(Coordinate data for the items)

====================

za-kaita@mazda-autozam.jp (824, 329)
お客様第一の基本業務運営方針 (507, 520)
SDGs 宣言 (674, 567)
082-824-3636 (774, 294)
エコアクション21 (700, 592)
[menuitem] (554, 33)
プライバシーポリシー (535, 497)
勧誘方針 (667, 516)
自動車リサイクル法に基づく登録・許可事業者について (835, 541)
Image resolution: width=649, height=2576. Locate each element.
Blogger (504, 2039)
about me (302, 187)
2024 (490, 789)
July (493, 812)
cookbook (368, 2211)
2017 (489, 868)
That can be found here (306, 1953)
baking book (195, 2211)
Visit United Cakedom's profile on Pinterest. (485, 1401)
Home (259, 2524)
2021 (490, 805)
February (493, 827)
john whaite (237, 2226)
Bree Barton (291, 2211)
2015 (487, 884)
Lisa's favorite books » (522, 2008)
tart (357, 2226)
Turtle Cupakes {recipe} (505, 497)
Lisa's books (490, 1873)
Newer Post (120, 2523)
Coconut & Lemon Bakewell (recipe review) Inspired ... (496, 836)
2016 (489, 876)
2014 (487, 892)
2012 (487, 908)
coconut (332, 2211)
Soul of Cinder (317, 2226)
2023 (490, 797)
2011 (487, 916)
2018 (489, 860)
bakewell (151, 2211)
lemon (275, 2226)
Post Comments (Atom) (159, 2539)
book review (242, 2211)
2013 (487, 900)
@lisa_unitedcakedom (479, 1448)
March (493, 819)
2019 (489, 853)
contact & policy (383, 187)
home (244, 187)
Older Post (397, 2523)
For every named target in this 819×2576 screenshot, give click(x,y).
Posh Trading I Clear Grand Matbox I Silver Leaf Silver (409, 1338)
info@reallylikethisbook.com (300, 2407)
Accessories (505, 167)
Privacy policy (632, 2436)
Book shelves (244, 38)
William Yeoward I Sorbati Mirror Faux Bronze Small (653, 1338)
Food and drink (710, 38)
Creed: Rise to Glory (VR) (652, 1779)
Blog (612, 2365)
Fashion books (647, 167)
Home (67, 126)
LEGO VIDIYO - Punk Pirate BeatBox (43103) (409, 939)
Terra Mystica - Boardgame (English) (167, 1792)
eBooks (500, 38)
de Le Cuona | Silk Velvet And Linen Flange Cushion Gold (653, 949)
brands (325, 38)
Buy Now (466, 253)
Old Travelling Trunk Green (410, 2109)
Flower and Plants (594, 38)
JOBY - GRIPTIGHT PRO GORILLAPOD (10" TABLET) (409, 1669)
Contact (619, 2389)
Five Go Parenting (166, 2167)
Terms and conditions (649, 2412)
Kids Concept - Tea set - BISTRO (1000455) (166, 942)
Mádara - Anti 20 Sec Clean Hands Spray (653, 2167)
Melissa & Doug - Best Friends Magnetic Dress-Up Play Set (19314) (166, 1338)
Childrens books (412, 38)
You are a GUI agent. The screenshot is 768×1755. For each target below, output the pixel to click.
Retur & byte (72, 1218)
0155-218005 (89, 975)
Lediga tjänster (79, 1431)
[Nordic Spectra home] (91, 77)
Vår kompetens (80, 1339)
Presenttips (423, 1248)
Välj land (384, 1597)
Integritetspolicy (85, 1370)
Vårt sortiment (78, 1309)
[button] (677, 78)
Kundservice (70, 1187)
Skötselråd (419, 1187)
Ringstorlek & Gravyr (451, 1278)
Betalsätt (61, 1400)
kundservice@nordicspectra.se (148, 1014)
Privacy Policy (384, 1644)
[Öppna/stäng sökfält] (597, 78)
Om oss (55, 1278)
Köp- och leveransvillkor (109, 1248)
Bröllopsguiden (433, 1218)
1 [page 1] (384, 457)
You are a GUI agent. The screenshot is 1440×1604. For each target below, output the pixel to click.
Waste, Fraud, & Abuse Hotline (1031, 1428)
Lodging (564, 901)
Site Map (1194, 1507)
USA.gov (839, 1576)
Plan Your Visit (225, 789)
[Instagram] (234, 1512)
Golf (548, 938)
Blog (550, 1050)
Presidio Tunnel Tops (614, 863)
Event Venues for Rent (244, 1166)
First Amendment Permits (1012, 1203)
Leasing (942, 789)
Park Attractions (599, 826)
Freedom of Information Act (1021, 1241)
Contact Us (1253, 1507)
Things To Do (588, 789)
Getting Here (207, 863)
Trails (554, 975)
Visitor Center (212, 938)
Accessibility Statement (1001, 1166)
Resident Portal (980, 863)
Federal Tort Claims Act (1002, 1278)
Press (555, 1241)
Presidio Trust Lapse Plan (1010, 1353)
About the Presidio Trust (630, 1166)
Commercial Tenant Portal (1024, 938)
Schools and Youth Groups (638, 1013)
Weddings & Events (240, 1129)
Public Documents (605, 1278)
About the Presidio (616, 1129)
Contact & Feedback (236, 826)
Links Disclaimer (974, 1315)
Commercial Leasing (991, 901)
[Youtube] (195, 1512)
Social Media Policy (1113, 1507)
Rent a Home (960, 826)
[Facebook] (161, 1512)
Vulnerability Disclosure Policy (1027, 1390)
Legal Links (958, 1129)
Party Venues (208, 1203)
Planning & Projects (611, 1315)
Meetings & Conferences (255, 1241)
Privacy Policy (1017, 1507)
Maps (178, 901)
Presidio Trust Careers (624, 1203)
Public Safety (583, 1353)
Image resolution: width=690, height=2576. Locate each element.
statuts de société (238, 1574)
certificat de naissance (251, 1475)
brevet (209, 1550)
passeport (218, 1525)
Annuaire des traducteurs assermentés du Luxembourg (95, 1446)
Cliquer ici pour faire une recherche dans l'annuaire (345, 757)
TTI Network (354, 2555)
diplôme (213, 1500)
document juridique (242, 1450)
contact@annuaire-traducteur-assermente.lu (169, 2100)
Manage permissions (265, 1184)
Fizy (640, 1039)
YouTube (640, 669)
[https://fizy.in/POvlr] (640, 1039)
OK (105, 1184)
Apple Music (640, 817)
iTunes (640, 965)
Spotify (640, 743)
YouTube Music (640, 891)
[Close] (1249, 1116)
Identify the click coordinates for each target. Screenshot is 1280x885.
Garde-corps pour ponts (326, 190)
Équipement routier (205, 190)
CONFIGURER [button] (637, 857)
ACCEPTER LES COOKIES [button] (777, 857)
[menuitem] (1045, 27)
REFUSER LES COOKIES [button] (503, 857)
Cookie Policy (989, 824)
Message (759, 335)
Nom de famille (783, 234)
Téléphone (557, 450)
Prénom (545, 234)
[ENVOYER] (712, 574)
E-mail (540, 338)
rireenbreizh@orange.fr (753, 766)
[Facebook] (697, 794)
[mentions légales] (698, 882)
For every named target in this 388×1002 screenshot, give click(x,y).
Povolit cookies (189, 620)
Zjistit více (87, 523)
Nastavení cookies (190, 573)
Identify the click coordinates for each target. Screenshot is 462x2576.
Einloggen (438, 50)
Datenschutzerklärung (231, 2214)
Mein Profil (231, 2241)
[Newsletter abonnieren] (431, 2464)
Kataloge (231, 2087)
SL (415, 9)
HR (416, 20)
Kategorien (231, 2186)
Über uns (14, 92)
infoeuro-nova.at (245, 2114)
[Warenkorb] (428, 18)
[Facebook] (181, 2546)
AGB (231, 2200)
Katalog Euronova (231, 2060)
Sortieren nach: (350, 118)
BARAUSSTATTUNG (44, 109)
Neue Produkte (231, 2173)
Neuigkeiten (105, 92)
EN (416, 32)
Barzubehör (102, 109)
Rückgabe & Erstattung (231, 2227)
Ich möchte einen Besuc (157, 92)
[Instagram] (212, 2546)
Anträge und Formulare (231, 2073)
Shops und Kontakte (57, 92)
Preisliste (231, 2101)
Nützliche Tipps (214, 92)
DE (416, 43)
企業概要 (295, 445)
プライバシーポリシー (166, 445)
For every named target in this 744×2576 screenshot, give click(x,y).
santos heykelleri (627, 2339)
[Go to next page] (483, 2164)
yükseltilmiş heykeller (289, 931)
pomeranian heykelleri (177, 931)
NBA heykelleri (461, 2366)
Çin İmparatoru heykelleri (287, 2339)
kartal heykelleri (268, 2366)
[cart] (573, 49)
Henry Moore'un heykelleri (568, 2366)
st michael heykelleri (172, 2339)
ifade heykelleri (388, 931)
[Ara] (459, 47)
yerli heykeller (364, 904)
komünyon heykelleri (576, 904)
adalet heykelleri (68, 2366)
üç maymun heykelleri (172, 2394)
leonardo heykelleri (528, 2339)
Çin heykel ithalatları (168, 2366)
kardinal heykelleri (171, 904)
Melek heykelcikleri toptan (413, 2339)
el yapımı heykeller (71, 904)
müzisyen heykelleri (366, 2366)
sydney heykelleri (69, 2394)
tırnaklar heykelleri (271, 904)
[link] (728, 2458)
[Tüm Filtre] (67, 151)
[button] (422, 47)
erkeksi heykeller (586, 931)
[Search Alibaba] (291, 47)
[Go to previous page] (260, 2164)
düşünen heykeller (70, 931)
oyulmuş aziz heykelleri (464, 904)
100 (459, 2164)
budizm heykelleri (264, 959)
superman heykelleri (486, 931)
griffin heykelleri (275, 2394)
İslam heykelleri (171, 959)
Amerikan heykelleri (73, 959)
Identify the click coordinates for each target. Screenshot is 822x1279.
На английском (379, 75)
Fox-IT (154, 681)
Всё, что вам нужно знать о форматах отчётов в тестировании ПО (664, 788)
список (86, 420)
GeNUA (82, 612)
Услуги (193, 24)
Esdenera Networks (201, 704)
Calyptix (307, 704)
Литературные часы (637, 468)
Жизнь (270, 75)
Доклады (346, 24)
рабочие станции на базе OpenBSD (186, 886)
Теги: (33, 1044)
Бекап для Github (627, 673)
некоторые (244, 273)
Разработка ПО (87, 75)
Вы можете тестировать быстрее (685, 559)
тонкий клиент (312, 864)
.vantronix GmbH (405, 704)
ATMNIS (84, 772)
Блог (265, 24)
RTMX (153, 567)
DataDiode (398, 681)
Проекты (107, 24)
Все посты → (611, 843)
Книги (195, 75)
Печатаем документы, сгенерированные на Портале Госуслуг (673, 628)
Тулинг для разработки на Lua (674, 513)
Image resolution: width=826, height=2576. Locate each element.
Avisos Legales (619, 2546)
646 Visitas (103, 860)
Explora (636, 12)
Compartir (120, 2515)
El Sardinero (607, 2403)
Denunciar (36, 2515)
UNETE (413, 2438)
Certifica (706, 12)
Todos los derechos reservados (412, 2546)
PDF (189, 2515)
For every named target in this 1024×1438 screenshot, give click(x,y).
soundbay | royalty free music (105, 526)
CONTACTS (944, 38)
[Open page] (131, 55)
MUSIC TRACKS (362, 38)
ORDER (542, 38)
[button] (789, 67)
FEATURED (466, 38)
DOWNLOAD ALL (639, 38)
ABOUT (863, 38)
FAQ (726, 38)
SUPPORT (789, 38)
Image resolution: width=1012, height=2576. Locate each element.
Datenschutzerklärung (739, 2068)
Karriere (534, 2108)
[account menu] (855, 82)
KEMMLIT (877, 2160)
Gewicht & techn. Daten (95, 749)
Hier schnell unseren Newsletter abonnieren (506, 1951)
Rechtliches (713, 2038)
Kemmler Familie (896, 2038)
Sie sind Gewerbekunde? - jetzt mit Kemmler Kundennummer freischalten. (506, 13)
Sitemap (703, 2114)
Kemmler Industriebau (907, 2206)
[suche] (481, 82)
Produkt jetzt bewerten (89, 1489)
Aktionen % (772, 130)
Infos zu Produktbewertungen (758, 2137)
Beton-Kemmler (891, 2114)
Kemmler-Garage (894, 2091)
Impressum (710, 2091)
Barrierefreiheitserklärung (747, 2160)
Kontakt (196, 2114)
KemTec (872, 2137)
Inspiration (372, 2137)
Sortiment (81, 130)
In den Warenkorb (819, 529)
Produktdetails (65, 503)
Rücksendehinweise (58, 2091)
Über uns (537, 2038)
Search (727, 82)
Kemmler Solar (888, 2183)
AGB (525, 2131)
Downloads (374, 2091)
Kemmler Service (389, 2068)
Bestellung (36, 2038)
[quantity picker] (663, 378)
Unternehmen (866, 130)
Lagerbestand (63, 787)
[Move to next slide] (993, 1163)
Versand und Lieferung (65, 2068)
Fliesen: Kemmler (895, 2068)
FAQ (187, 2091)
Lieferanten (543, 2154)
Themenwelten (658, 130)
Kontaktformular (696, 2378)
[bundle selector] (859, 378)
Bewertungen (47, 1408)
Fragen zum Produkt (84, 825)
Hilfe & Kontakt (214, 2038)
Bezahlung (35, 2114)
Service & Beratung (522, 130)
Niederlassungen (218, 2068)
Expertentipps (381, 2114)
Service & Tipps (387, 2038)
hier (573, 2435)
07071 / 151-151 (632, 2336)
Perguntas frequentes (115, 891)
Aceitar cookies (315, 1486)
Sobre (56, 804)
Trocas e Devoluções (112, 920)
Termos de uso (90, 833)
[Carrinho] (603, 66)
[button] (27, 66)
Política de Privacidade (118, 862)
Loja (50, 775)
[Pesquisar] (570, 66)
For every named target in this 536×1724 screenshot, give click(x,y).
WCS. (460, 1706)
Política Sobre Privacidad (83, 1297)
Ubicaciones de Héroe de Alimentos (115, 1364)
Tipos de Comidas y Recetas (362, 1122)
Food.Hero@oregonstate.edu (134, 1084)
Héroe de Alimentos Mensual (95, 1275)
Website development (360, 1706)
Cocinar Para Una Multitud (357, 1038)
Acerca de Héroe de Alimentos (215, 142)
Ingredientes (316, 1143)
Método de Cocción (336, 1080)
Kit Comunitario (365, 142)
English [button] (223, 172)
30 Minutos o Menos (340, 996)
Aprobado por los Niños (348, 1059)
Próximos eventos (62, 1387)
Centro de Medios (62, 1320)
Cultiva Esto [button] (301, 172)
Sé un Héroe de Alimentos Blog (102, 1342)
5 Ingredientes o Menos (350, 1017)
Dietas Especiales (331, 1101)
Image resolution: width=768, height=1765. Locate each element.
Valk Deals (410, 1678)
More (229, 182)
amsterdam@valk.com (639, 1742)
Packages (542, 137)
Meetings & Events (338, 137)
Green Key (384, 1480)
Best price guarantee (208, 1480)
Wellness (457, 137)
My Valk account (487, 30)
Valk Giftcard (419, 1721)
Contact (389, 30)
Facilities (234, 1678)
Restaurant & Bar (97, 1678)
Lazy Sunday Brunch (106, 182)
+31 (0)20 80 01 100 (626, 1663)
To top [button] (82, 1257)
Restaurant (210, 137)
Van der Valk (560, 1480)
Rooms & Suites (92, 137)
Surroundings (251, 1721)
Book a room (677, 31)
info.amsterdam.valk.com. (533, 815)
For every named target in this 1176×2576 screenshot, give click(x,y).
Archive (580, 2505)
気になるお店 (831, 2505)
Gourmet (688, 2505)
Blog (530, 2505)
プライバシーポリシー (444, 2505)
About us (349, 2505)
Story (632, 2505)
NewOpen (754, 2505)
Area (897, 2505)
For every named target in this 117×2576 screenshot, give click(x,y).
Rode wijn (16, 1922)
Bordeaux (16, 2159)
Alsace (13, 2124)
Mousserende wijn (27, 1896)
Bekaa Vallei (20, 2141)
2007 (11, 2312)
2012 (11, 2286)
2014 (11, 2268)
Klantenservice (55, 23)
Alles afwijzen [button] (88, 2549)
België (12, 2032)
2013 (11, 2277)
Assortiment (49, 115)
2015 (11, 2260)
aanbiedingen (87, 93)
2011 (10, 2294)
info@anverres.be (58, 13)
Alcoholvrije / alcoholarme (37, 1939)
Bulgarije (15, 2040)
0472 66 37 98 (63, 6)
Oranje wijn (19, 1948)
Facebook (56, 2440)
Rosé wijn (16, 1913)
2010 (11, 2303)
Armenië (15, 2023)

====================

• **SET TASK**:
Shift every coordinate by 91 in the items from the line containing "Wellness (457, 137)" down to the line containing "To top [button] (82, 1257)", both included. Write out each of those lines again with the new coordinates.

• **TASK RESULT**:
Wellness (548, 228)
My Valk account (578, 121)
Valk Giftcard (510, 1812)
Contact (480, 121)
Facilities (325, 1769)
Restaurant & Bar (188, 1769)
Lazy Sunday Brunch (197, 273)
+31 (0)20 80 01 100 (717, 1754)
To top [button] (173, 1348)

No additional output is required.